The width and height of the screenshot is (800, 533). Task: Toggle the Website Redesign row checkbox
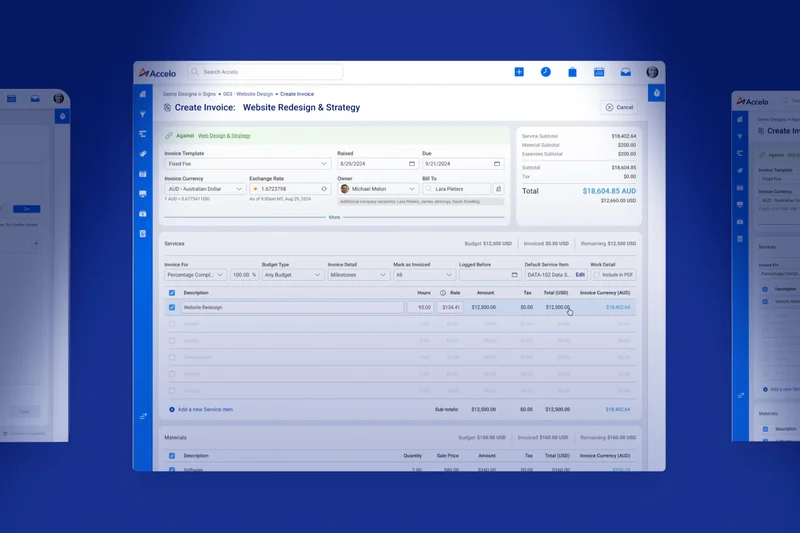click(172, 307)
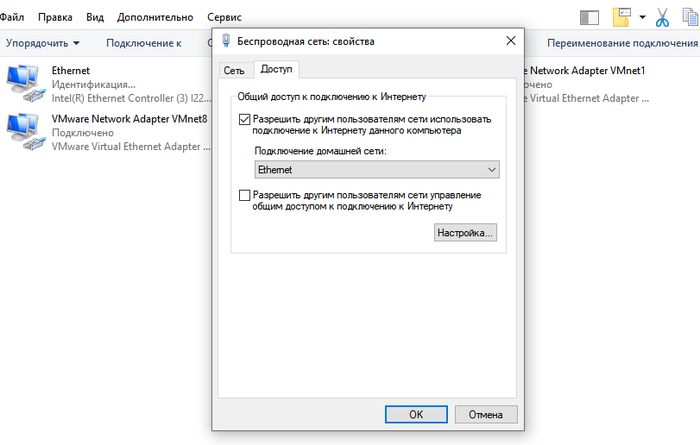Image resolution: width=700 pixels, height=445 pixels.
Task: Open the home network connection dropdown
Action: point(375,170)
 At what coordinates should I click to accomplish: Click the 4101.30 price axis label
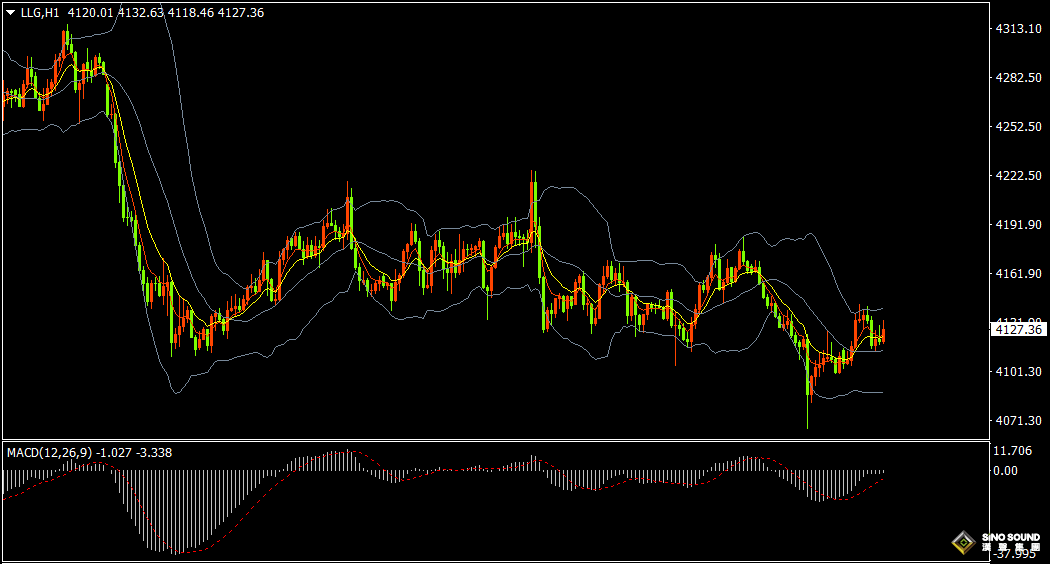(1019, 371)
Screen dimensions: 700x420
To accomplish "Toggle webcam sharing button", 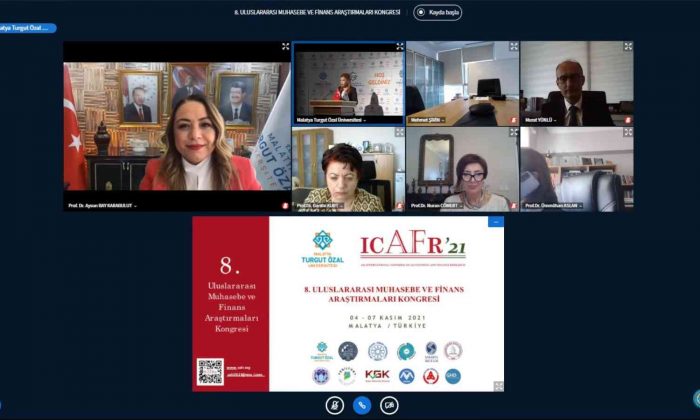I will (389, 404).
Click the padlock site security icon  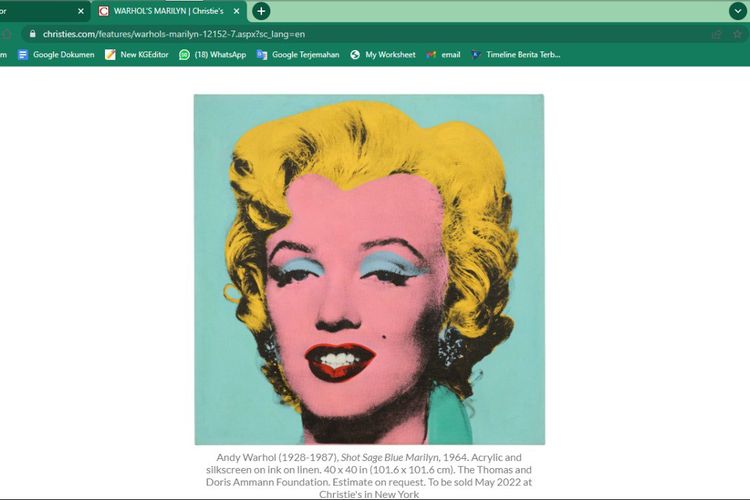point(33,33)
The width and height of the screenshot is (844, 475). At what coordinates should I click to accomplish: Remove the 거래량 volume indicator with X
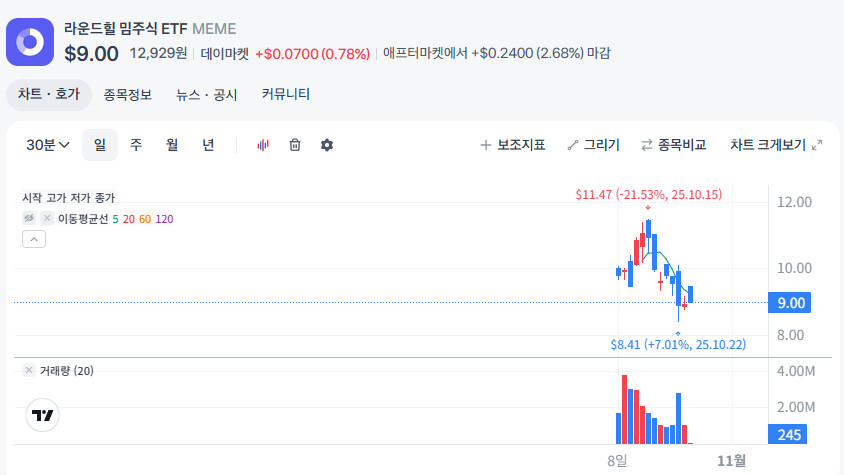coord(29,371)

Required work:
Only the lines from the one holding "The width and height of the screenshot is (844, 475)." through the end of the data are to be printed, exactly as they stand and with no pictures.

Answer section:
The width and height of the screenshot is (844, 475). At what coordinates should I click to accomplish: Remove the 거래량 volume indicator with X
coord(29,371)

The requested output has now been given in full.